The expected result is every entry, retyped character for character.
──────── LISTED RECORDS
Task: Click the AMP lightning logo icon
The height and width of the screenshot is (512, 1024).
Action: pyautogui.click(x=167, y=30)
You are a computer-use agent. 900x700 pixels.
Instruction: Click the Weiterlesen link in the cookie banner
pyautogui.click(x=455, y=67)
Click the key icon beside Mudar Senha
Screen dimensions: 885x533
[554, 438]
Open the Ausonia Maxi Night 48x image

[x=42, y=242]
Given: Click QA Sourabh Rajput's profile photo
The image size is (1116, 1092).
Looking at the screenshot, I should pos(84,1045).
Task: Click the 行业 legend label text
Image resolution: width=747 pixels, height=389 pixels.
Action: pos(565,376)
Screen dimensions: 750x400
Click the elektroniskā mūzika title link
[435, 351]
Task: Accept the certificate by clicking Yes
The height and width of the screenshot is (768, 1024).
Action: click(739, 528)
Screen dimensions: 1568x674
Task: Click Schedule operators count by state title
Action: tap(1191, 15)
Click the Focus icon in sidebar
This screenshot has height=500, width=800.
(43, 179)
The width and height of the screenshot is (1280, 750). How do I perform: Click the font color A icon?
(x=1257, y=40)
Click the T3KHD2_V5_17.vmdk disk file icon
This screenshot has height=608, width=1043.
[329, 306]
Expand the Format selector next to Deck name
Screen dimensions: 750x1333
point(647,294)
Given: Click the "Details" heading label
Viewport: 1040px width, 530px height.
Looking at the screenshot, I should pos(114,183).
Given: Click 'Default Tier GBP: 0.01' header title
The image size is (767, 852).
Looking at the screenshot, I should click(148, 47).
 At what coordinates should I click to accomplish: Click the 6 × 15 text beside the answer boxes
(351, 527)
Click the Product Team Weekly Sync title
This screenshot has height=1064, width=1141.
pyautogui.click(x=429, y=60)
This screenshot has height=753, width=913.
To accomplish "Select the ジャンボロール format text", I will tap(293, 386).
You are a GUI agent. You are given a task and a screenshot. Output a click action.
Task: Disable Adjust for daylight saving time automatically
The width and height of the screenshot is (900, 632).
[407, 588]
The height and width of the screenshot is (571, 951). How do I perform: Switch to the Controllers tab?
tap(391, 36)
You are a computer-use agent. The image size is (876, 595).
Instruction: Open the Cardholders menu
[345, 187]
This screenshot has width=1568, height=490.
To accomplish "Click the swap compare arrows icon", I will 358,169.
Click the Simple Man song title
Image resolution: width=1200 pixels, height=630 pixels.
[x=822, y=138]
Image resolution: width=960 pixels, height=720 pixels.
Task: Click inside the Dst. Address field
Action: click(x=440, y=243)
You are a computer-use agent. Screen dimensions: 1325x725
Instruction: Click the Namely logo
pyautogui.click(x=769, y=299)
────────────────
> _SOLVED EXERCISE_:
Task: Click the AMP lightning logo icon
The height and width of the screenshot is (512, 1024).
Action: pyautogui.click(x=167, y=30)
You are a computer-use agent. 900x700 pixels.
Instruction: Click the Weiterlesen link in the cookie banner
pyautogui.click(x=455, y=67)
Click the key icon beside Mudar Senha
Screen dimensions: 885x533
[554, 438]
Open the Ausonia Maxi Night 48x image

[x=42, y=242]
Given: Click QA Sourabh Rajput's profile photo
The image size is (1116, 1092).
Looking at the screenshot, I should pos(84,1045).
Task: Click the 行业 legend label text
Image resolution: width=747 pixels, height=389 pixels.
Action: pos(565,376)
Screen dimensions: 750x400
Click the elektroniskā mūzika title link
[435, 351]
Task: Accept the certificate by clicking Yes
The height and width of the screenshot is (768, 1024).
Action: click(739, 528)
Screen dimensions: 1568x674
Task: Click Schedule operators count by state title
Action: tap(1191, 15)
Click the Focus icon in sidebar
This screenshot has height=500, width=800.
(43, 179)
The width and height of the screenshot is (1280, 750). How do I perform: Click the font color A icon?
(x=1257, y=40)
Click the T3KHD2_V5_17.vmdk disk file icon
This screenshot has height=608, width=1043.
[329, 306]
Expand the Format selector next to Deck name
Screen dimensions: 750x1333
point(647,294)
Given: Click the "Details" heading label
Viewport: 1040px width, 530px height.
Looking at the screenshot, I should pos(114,183).
Given: Click 'Default Tier GBP: 0.01' header title
The image size is (767, 852).
Looking at the screenshot, I should click(148, 47).
 At what coordinates should I click to accomplish: Click the 6 × 15 text beside the answer boxes
(351, 527)
Click the Product Team Weekly Sync title
This screenshot has height=1064, width=1141.
pyautogui.click(x=429, y=60)
This screenshot has height=753, width=913.
To accomplish "Select the ジャンボロール format text", I will tap(293, 386).
You are a GUI agent. You are given a task and a screenshot. Output a click action.
Task: Disable Adjust for daylight saving time automatically
The width and height of the screenshot is (900, 632).
[407, 588]
The height and width of the screenshot is (571, 951). How do I perform: Switch to the Controllers tab?
tap(391, 36)
You are a computer-use agent. The image size is (876, 595).
Instruction: Open the Cardholders menu
[345, 187]
This screenshot has width=1568, height=490.
To accomplish "Click the swap compare arrows icon", I will 358,169.
Click the Simple Man song title
Image resolution: width=1200 pixels, height=630 pixels.
[x=822, y=138]
Image resolution: width=960 pixels, height=720 pixels.
Task: Click inside the Dst. Address field
Action: click(x=440, y=243)
You are a computer-use agent. Screen dimensions: 1325x725
Instruction: Click the Namely logo
pyautogui.click(x=769, y=299)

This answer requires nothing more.